AVAILABLE DATA Start Marker

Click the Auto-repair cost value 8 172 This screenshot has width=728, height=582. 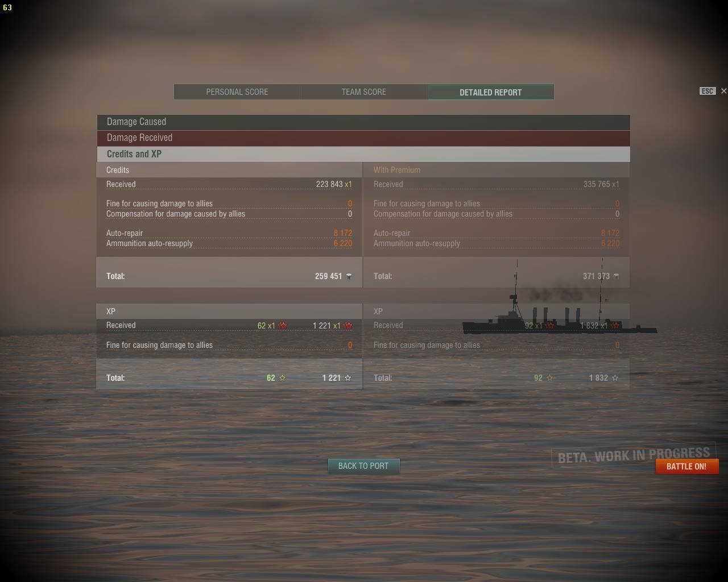pyautogui.click(x=343, y=233)
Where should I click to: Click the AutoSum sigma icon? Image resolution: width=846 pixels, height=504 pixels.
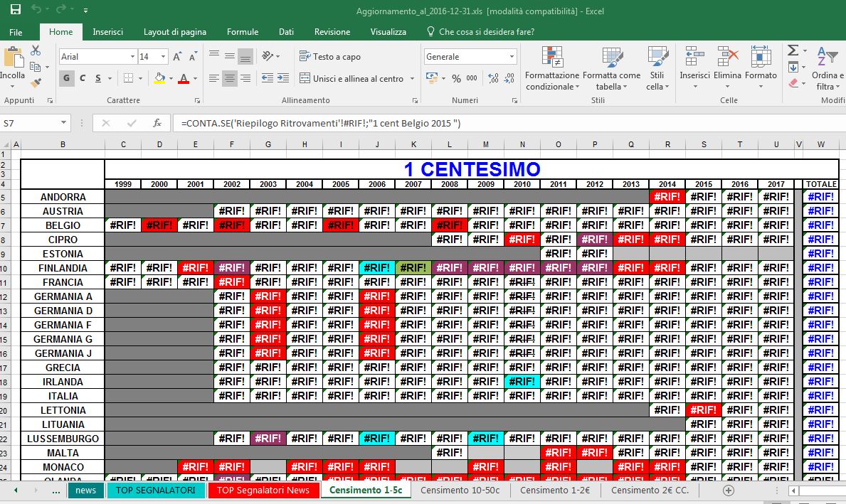click(x=793, y=51)
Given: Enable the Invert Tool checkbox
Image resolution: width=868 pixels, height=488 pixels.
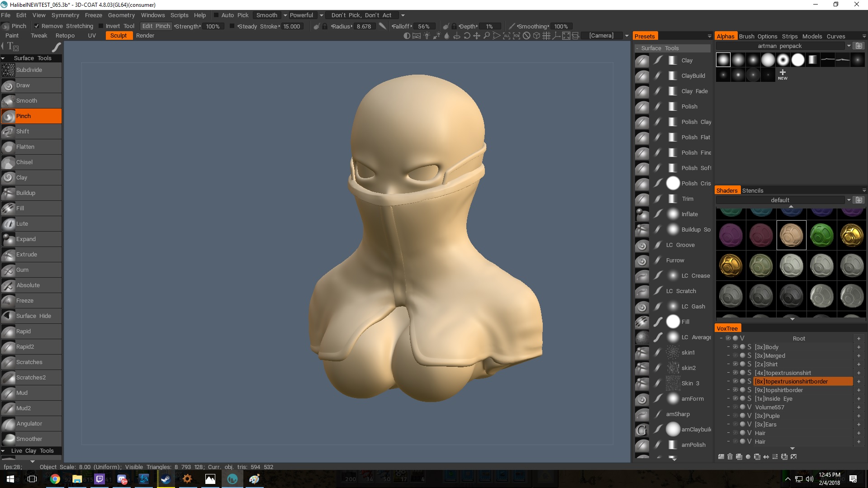Looking at the screenshot, I should coord(101,26).
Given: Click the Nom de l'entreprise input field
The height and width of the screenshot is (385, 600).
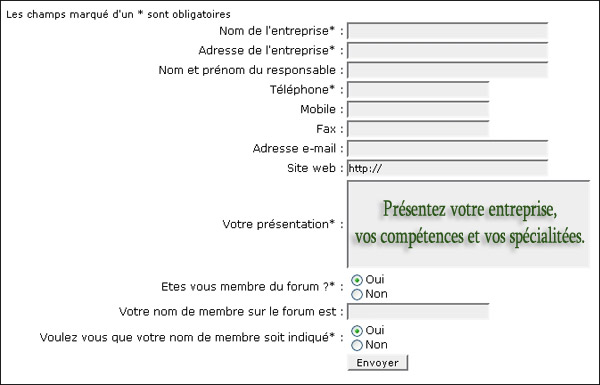Looking at the screenshot, I should [x=447, y=31].
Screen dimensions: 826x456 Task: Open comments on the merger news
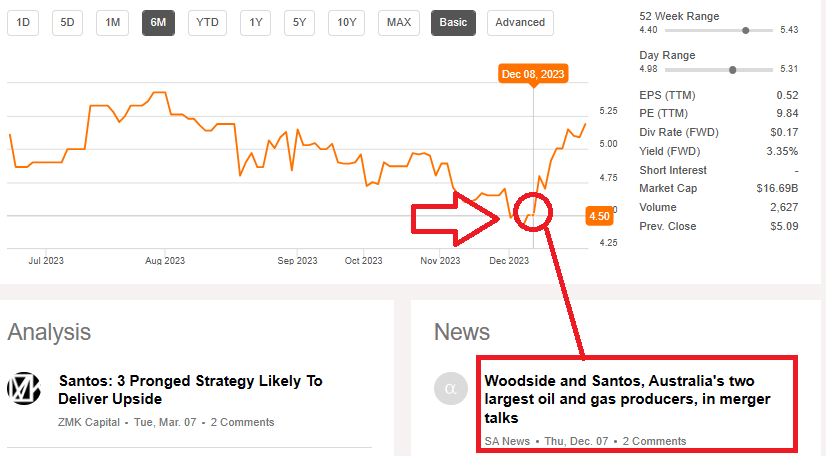click(654, 441)
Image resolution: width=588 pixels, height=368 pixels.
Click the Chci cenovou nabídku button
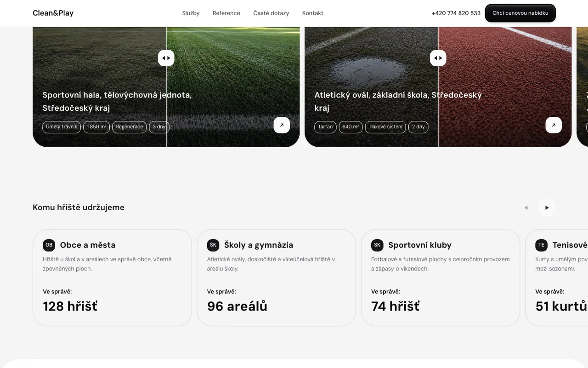520,13
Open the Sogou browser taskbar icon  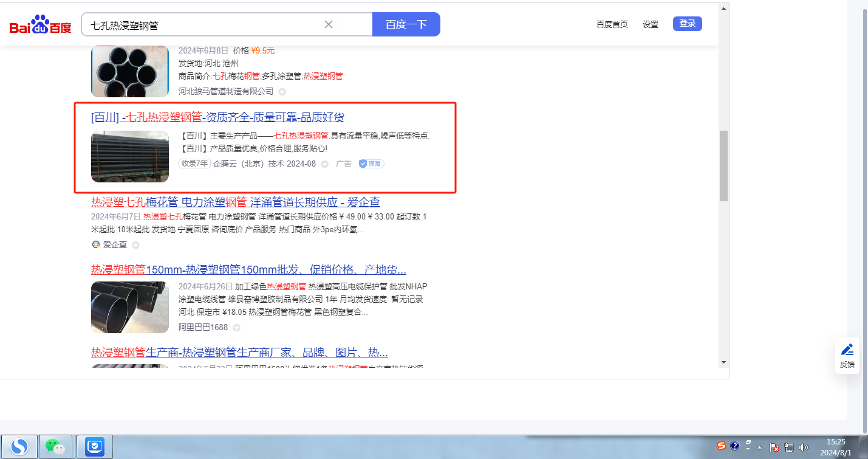(x=19, y=447)
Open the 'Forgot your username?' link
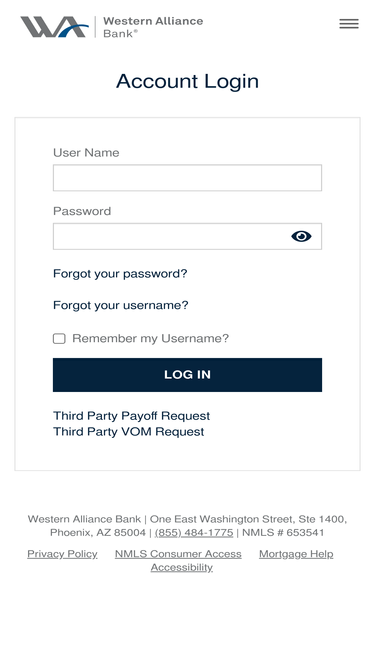The width and height of the screenshot is (375, 667). click(121, 305)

AVAILABLE DATA End Marker

_YOUR INSTRUCTIONS_:
Could you return all lines from the data above that contain the string "Given"?

_EXERCISE SOLUTION_:
Given: Enable the Invert Tool checkbox
Given: Click the Nom de l'entreprise input field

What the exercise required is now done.